PROBLEM REQUIREMENTS →
Produce the lines from the one containing "Given: Click Italic" through the end of the material exactly as they appear, both ends included, and leave the pictures out.

DATA FOR THIS TASK →

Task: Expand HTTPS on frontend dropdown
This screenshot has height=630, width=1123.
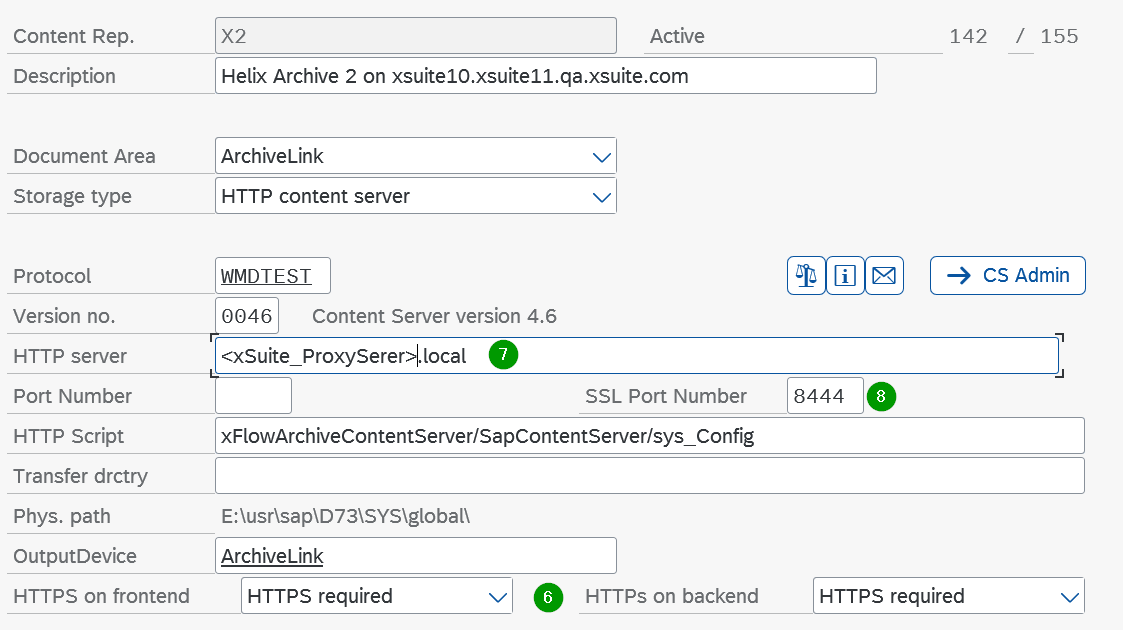Action: 497,597
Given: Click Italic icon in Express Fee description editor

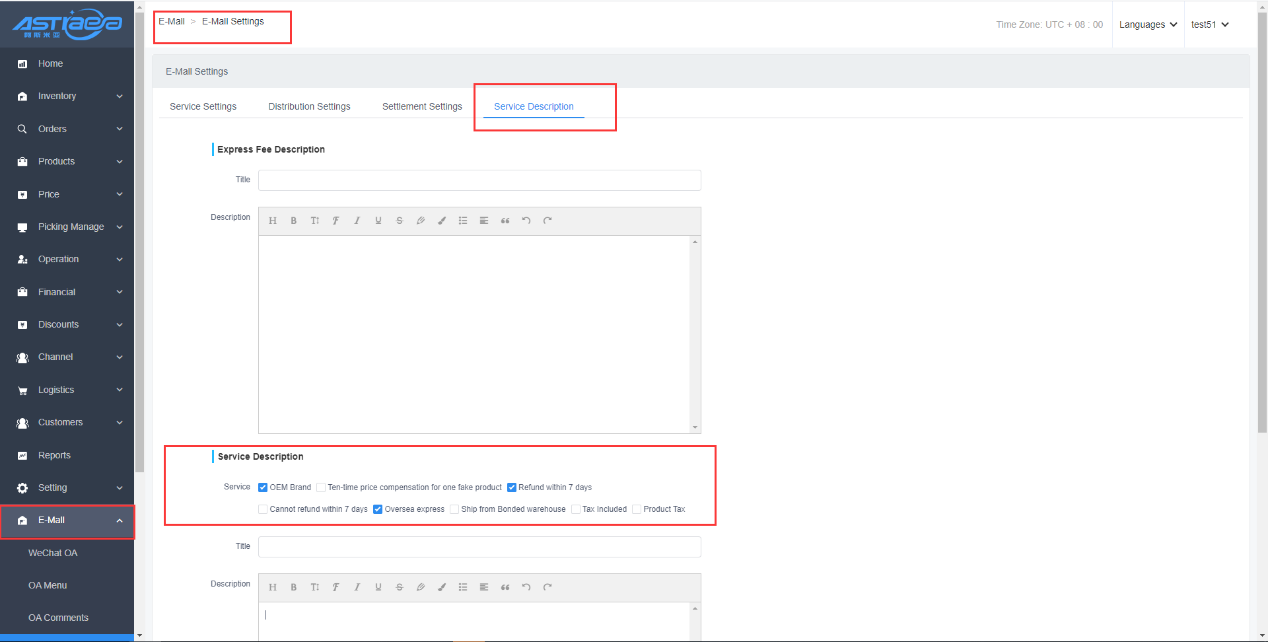Looking at the screenshot, I should point(356,221).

TASK SOLUTION →
Given: Click Italic icon in Express Fee description editor

Looking at the screenshot, I should point(356,221).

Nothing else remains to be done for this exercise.